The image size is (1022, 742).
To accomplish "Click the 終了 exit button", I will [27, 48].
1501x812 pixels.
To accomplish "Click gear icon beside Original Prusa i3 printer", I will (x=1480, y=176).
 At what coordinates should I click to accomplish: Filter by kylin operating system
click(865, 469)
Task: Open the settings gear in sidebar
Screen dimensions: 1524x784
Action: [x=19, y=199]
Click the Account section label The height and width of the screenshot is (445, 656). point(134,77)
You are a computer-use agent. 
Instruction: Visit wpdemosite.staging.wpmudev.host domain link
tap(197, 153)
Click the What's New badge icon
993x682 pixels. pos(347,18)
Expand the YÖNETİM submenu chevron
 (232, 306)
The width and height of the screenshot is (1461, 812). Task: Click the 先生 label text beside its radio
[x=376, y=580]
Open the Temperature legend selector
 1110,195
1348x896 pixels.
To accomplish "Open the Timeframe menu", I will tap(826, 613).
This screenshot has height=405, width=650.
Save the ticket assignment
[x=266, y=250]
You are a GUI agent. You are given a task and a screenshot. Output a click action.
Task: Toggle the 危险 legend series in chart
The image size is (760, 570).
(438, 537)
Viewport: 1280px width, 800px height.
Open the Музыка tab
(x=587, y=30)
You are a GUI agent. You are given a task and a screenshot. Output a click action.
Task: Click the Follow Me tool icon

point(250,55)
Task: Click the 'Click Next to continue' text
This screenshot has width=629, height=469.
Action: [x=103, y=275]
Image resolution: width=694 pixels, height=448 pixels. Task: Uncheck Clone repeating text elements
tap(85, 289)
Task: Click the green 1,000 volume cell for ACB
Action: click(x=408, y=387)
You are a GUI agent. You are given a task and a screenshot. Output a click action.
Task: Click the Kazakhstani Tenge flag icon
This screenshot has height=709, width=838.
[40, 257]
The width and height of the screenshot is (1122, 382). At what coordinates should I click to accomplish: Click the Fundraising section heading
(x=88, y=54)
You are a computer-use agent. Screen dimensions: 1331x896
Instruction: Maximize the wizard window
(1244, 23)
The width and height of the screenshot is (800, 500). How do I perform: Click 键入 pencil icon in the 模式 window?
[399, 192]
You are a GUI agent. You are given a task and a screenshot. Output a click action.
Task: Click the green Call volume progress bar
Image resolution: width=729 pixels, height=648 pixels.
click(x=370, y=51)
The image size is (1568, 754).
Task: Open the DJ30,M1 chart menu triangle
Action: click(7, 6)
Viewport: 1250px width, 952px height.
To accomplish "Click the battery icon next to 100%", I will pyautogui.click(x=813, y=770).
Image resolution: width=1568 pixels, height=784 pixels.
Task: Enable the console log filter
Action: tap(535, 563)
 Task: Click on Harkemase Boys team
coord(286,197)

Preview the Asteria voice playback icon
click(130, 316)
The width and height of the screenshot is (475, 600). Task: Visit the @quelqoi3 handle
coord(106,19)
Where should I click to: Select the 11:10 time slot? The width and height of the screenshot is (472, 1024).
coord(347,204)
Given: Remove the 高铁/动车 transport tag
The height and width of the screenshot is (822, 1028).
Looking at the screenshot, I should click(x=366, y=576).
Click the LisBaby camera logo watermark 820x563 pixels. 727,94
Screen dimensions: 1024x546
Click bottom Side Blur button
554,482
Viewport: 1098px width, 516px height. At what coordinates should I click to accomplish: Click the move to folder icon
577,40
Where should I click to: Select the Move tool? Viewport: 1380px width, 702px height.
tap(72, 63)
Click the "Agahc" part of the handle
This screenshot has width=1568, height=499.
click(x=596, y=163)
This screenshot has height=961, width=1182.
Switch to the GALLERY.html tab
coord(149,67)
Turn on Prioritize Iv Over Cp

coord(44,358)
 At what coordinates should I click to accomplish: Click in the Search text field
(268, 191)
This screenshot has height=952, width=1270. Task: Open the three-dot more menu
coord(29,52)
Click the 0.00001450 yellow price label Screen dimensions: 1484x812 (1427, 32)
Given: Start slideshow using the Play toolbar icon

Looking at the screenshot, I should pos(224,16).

--------------------------------

> Goal of the exercise
Copy exactly, and only, the lines from the line that contains "Switch to the GALLERY.html tab" through the end of the data above.

> Your response
Switch to the GALLERY.html tab
coord(149,67)
Turn on Prioritize Iv Over Cp

coord(44,358)
 At what coordinates should I click to accomplish: Click in the Search text field
(268, 191)
This screenshot has height=952, width=1270. Task: Open the three-dot more menu
coord(29,52)
Click the 0.00001450 yellow price label Screen dimensions: 1484x812 (1427, 32)
Given: Start slideshow using the Play toolbar icon

Looking at the screenshot, I should pos(224,16).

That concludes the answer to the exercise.